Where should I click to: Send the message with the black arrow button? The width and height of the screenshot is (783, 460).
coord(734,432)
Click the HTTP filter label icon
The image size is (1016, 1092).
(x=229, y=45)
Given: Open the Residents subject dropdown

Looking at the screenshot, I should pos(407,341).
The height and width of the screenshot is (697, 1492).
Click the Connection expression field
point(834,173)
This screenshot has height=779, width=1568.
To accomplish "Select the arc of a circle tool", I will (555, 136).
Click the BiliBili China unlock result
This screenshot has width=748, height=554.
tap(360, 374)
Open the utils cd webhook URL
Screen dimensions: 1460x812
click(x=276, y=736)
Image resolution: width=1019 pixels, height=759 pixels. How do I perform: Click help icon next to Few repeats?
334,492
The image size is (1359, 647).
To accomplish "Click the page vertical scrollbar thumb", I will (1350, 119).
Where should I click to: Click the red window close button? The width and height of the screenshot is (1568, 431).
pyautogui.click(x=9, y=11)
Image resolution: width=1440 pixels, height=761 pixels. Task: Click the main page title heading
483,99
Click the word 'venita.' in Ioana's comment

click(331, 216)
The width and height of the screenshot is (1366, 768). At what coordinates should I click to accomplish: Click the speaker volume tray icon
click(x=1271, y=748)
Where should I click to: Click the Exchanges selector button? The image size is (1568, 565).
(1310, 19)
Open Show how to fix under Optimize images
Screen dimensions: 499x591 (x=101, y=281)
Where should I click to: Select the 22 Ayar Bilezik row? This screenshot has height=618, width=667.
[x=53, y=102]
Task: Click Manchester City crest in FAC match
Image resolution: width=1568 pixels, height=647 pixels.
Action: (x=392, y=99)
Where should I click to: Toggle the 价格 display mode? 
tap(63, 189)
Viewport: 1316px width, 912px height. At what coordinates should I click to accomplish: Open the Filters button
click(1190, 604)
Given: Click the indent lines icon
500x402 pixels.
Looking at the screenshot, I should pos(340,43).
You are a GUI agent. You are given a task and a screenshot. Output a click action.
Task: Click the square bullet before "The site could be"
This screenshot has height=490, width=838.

* What is being asked: Copy out the line holding "Where should I click to: Click the Exchanges". Then copy every later line of the data, unchanged, through the last one.

* Finished task:
Where should I click to: Click the Exchanges selector button? The image size is (1568, 565).
(1310, 19)
Open Show how to fix under Optimize images
Screen dimensions: 499x591 (x=101, y=281)
Where should I click to: Select the 22 Ayar Bilezik row? This screenshot has height=618, width=667.
[x=53, y=102]
Task: Click Manchester City crest in FAC match
Image resolution: width=1568 pixels, height=647 pixels.
Action: (x=392, y=99)
Where should I click to: Toggle the 价格 display mode? 
tap(63, 189)
Viewport: 1316px width, 912px height. At what coordinates should I click to accomplish: Open the Filters button
click(1190, 604)
Given: Click the indent lines icon
500x402 pixels.
Looking at the screenshot, I should pos(340,43).
You are a GUI agent. You are given a task and a screenshot. Output a click action.
Task: Click the square bullet before "The site could be"
This screenshot has height=490, width=838.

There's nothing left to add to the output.